Data: Begin

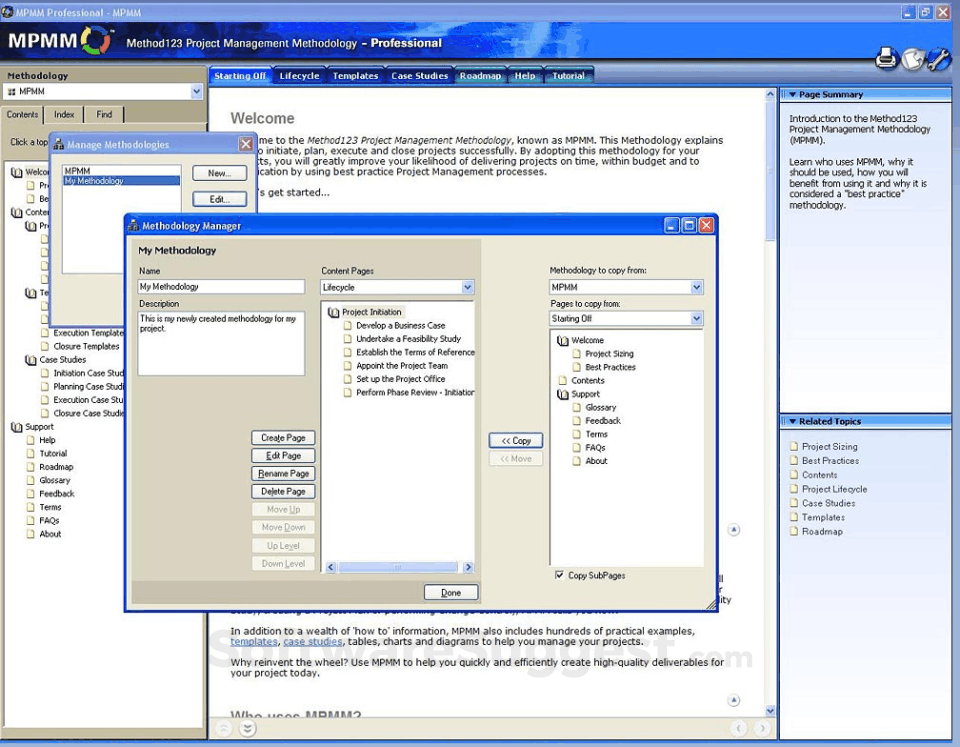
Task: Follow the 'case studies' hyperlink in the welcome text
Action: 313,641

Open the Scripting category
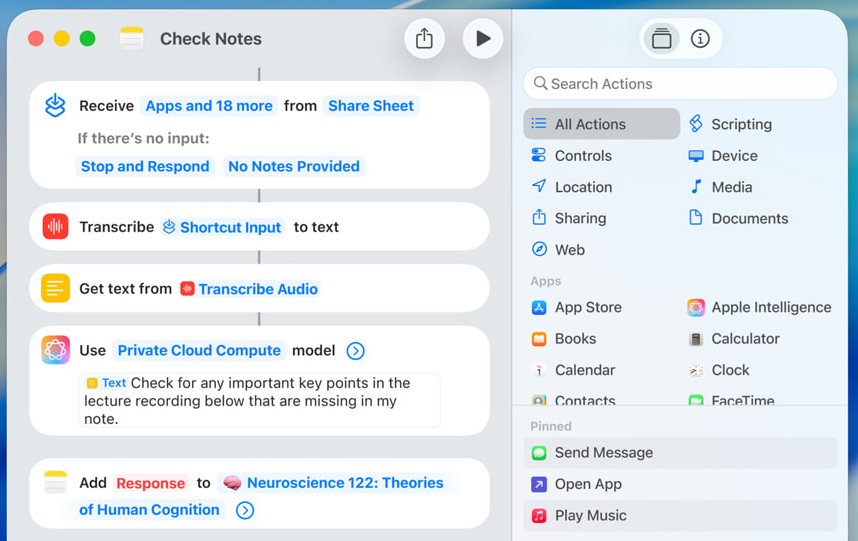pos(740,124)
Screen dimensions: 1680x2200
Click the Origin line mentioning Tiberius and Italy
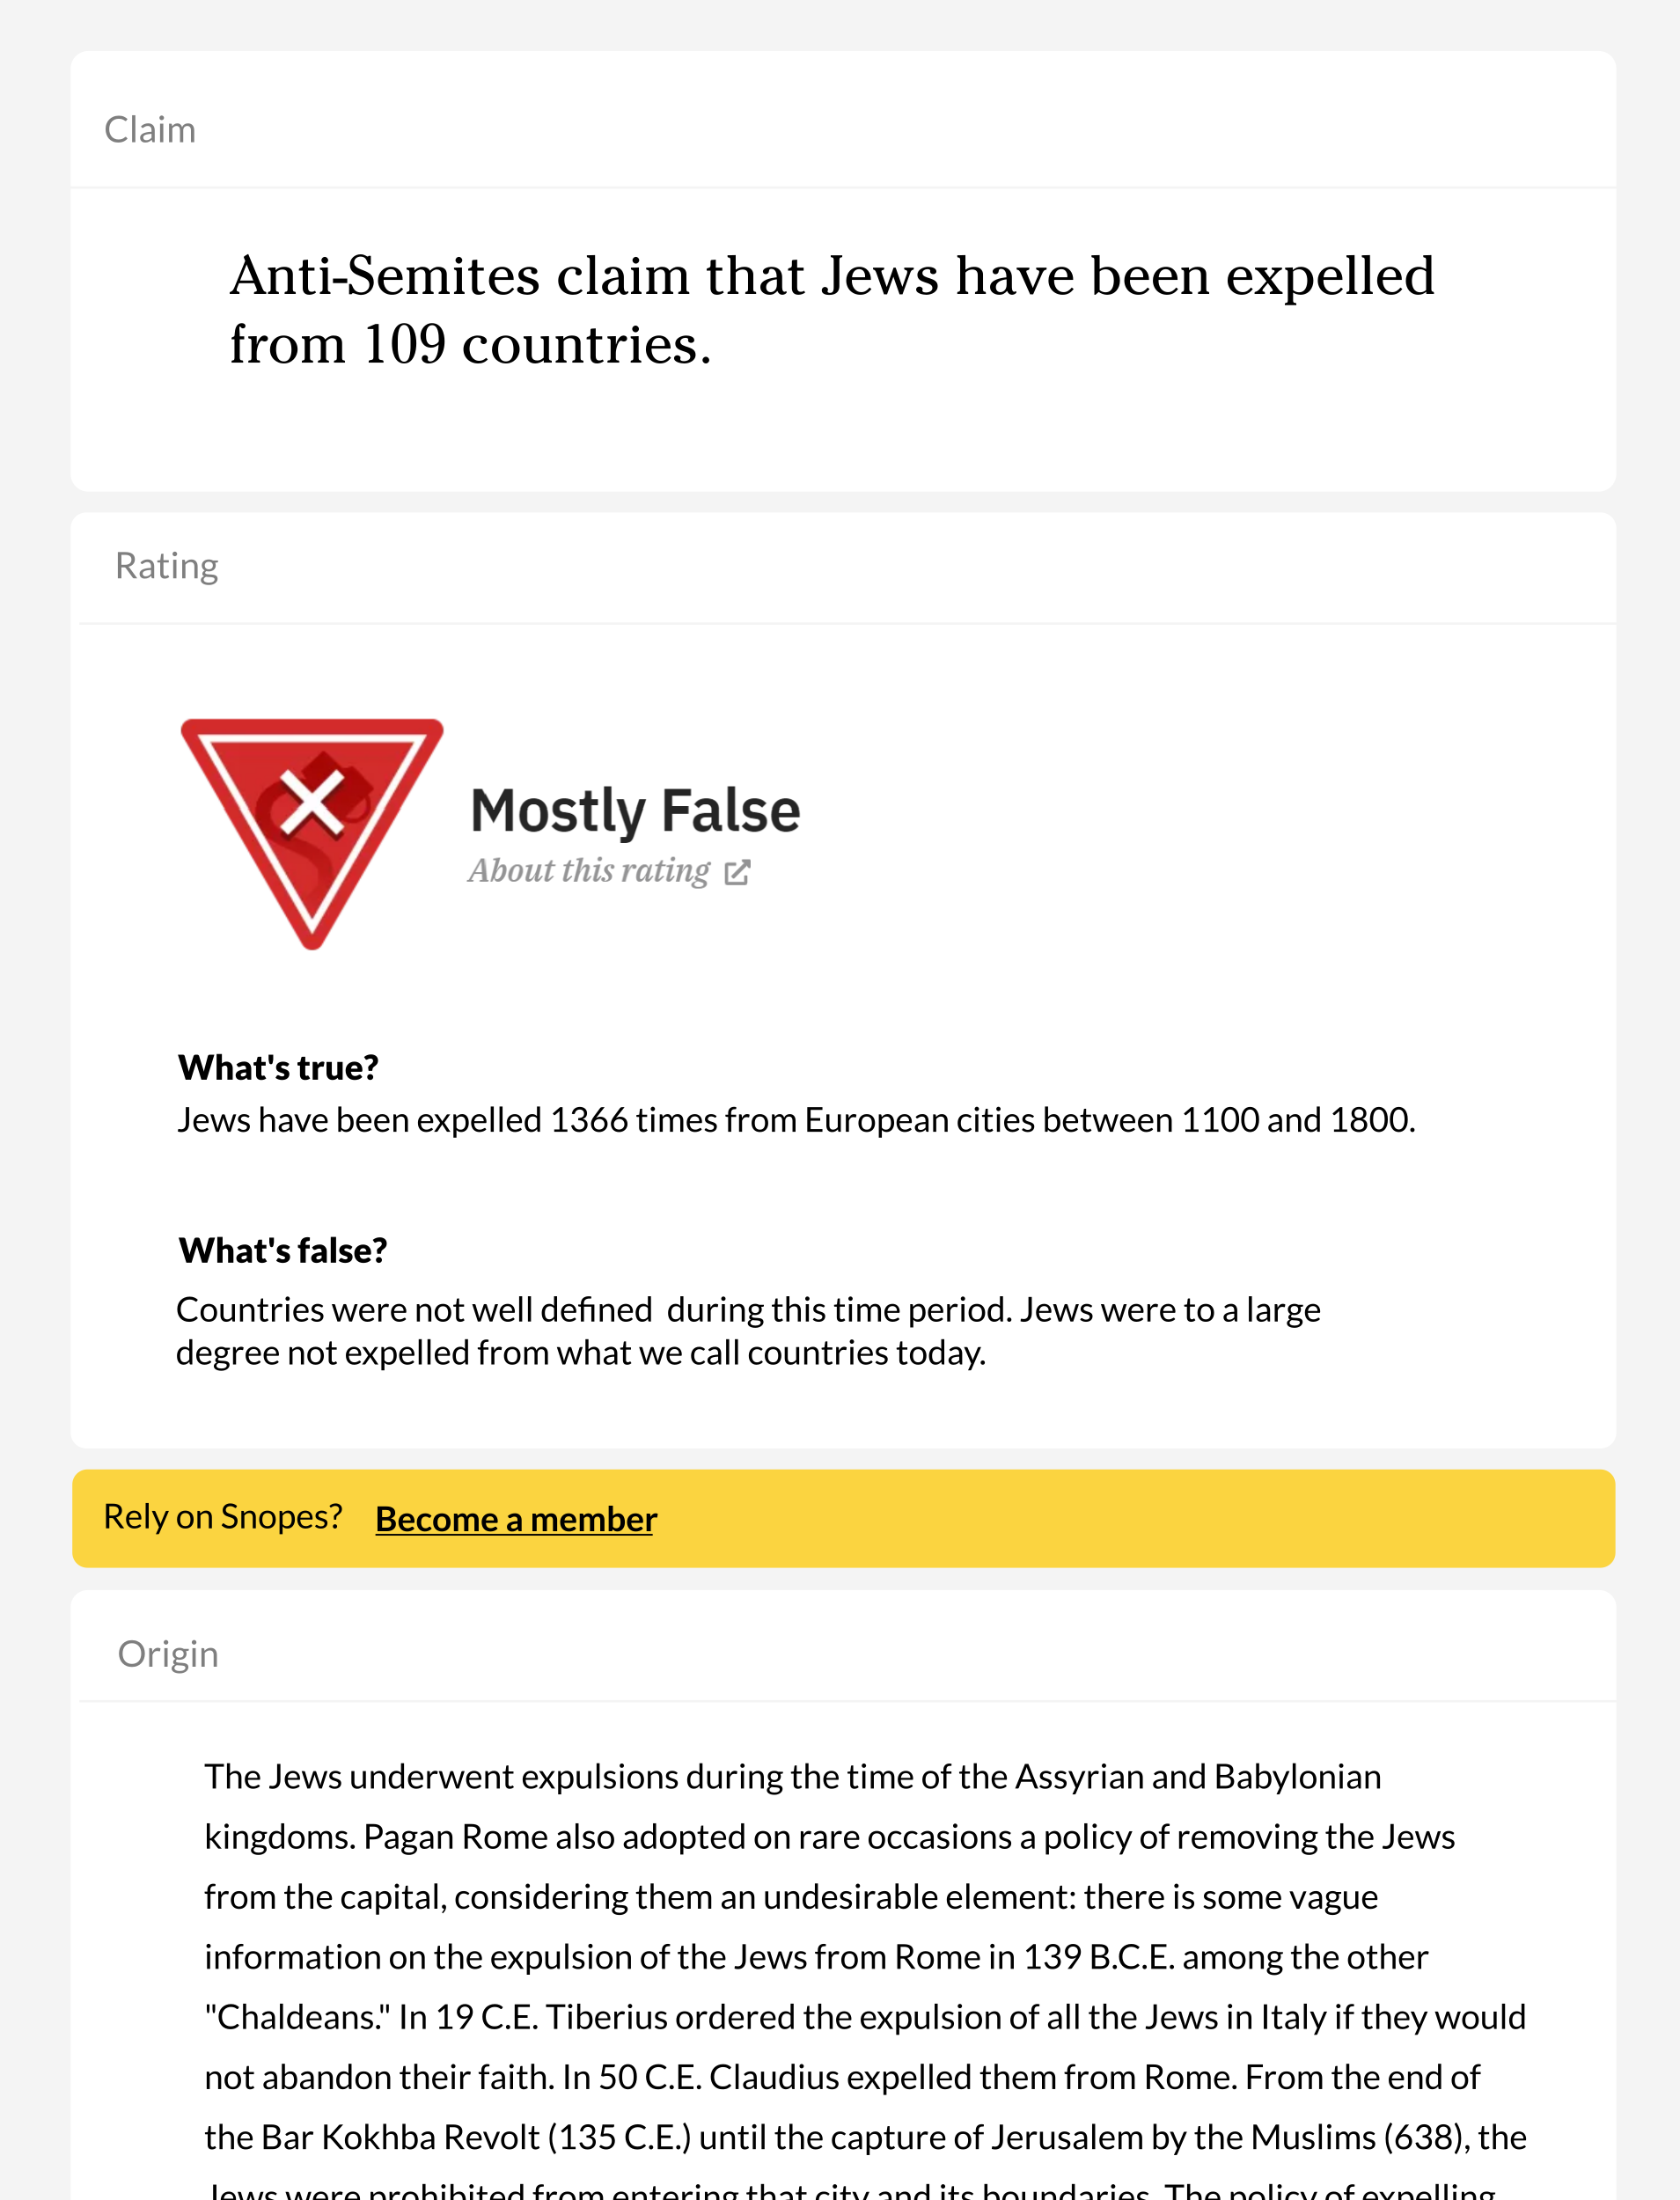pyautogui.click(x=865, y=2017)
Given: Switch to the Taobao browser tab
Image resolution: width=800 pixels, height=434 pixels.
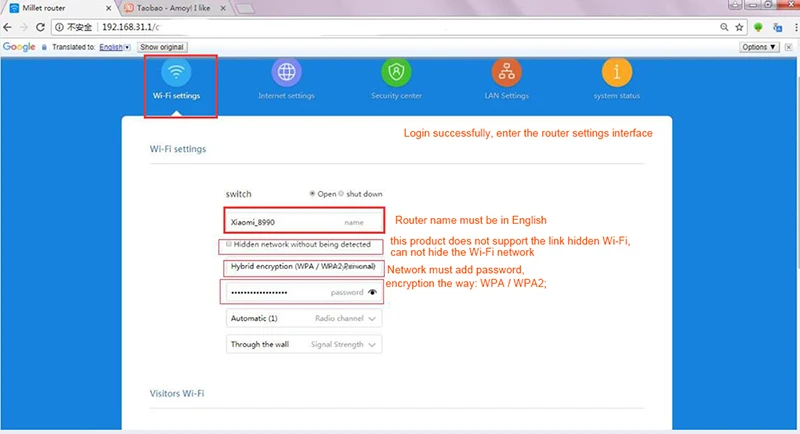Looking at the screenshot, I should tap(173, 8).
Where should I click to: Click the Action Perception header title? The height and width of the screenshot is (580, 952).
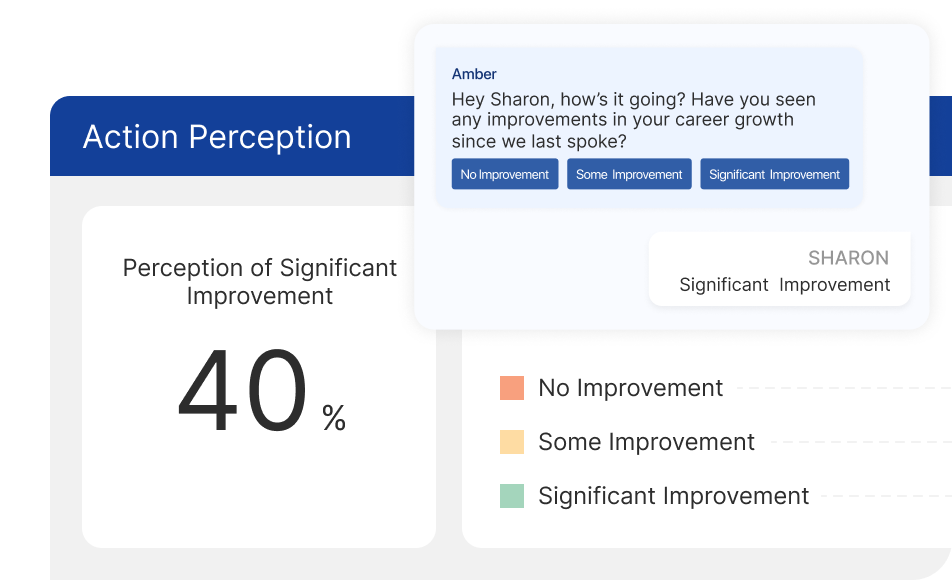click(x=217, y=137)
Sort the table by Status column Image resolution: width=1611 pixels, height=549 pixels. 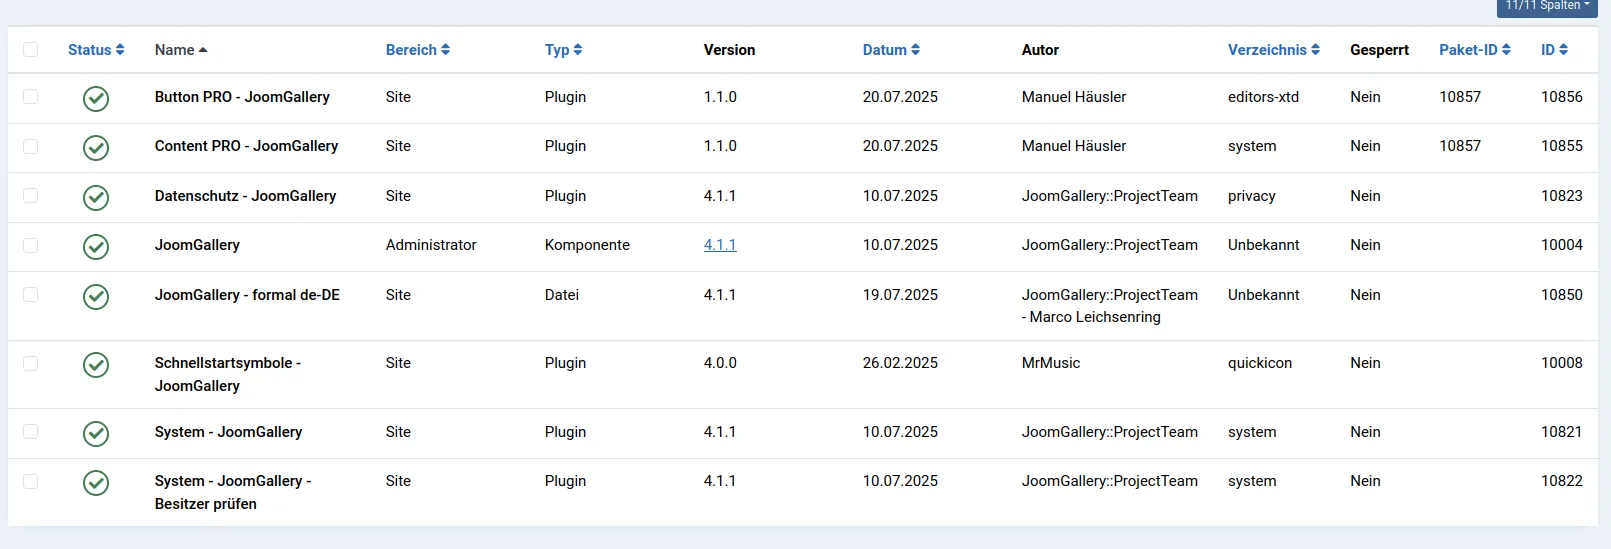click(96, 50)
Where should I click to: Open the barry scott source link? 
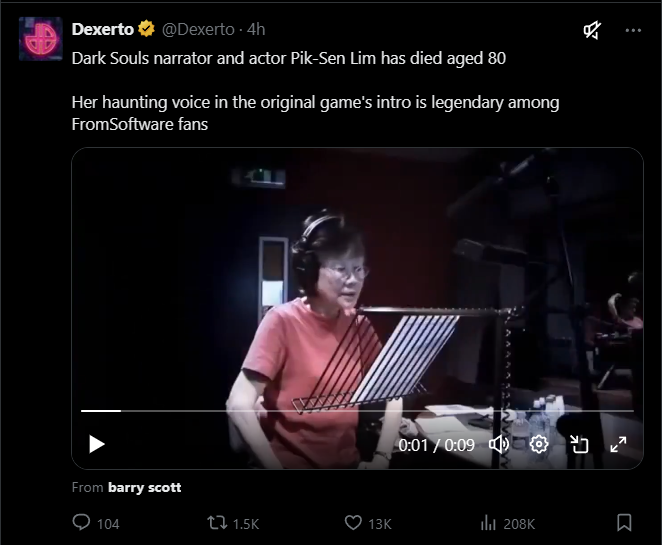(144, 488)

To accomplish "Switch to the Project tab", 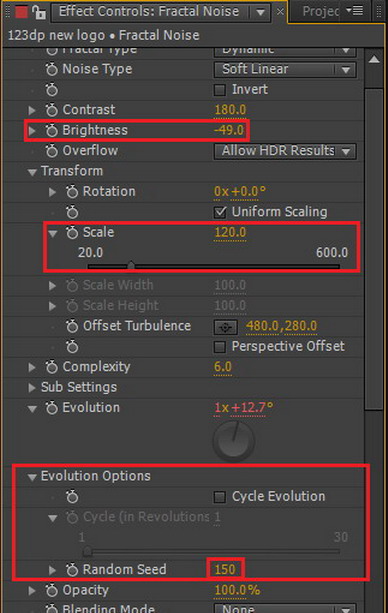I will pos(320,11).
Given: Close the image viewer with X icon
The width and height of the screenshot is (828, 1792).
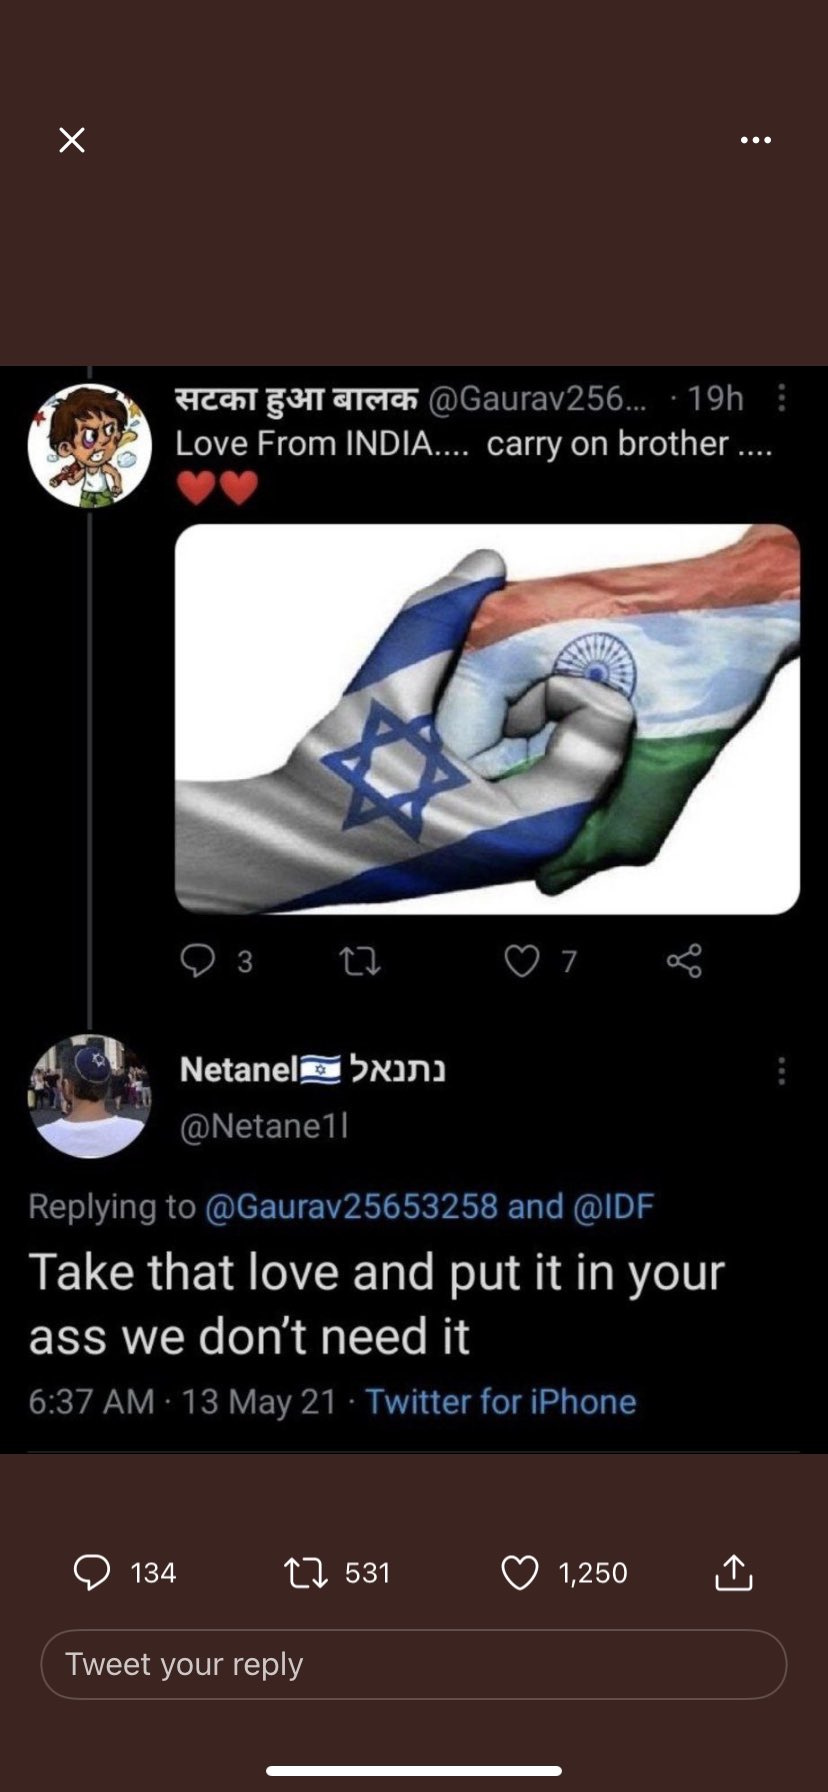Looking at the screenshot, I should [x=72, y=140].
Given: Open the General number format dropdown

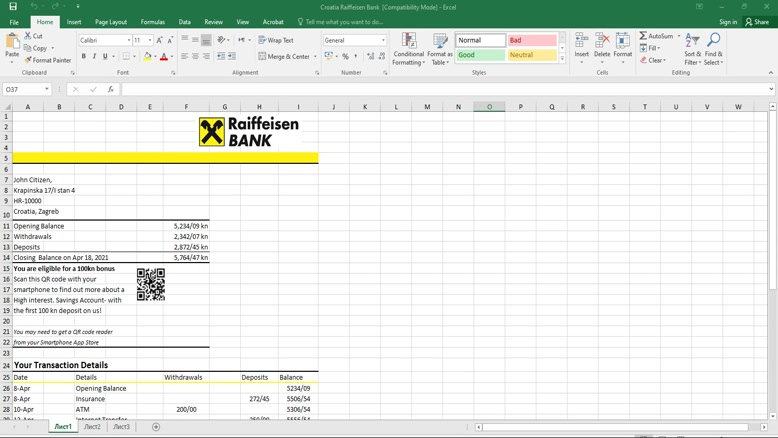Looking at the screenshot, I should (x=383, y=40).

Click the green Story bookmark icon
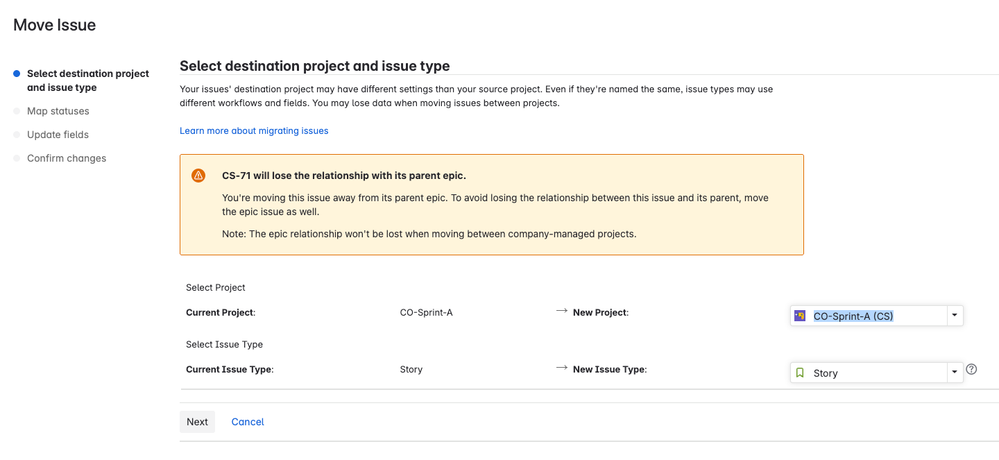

Data: End

Once the line containing "Given: Close the image viewer with X icon" is located, write out exactly that line and each one after it to the end of the records above, excluding pictures and nothing else.

> [Expected answer]
Given: Close the image viewer with X icon
The width and height of the screenshot is (828, 1792).
Looking at the screenshot, I should [x=72, y=140].
Given: Open the General number format dropdown

Looking at the screenshot, I should (x=383, y=40).

Click the green Story bookmark icon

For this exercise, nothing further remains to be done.